Records for finding described items
^^^^

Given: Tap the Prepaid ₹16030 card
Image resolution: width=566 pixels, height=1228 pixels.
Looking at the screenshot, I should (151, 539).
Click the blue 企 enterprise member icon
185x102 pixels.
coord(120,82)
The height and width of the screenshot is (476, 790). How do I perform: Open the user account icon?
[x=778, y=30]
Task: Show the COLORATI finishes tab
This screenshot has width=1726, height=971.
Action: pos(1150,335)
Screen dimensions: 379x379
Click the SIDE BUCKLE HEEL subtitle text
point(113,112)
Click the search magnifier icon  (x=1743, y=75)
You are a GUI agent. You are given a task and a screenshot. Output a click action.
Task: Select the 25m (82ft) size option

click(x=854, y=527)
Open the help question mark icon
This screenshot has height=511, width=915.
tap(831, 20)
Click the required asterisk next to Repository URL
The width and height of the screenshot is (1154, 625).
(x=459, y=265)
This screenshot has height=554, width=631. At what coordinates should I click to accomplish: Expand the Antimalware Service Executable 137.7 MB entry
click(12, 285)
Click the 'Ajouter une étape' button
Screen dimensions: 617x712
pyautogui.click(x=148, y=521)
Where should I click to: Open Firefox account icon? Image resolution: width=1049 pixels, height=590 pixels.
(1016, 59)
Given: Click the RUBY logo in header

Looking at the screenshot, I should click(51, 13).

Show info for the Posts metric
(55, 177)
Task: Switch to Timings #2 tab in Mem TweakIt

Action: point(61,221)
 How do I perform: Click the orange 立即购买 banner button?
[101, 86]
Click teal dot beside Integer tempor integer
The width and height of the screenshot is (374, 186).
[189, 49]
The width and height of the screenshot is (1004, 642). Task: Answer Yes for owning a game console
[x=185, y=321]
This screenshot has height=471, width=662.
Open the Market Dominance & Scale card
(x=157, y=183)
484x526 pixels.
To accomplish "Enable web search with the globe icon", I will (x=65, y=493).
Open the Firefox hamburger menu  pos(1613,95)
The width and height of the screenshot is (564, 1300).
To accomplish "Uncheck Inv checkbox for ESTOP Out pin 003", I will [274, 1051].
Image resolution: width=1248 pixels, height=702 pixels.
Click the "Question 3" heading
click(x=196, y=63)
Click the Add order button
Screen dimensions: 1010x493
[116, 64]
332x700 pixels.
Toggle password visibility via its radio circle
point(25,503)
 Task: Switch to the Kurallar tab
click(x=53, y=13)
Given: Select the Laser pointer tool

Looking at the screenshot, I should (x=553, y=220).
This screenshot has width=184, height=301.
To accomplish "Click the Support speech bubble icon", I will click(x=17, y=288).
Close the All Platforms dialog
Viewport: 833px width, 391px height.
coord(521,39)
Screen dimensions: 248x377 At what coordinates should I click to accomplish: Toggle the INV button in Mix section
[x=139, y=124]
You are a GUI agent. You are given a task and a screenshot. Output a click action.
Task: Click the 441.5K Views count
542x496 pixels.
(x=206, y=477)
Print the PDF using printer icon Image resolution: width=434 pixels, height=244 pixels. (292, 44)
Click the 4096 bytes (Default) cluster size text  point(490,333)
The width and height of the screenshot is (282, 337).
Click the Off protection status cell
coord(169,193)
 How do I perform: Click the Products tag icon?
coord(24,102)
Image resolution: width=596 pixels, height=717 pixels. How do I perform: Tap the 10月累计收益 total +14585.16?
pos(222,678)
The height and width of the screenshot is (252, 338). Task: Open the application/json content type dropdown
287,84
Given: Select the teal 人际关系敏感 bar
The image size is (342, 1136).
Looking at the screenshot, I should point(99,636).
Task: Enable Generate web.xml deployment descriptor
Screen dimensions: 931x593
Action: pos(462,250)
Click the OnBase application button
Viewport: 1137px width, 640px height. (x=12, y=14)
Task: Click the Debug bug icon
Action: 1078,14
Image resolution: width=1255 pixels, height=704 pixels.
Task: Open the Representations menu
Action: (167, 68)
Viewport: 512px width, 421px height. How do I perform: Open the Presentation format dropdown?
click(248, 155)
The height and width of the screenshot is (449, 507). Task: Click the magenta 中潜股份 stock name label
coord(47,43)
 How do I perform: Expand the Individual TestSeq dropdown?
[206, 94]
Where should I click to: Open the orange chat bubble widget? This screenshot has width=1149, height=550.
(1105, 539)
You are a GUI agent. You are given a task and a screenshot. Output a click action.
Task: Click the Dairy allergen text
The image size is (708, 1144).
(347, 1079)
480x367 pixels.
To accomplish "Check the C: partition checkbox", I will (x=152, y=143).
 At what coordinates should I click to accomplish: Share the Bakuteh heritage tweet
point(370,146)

^^^^

**WHAT YOU HAVE TO DO**
Arrange the lines from the one containing "Given: Select the teal 人际关系敏感 bar" through the one containing "Action: pos(462,250)", inclusive, as a two-column CSV headed input and output. Give one row per answer, with the text before it under input and the answer under output, each in a single quoted field with line breaks replaced by spaces.

**COMPLETE ANSWER**
input,output
"Given: Select the teal 人际关系敏感 bar The image size is (342, 1136).","Looking at the screenshot, I should point(99,636)."
"Task: Enable Generate web.xml deployment descriptor Screen dimensions: 931x593","Action: pos(462,250)"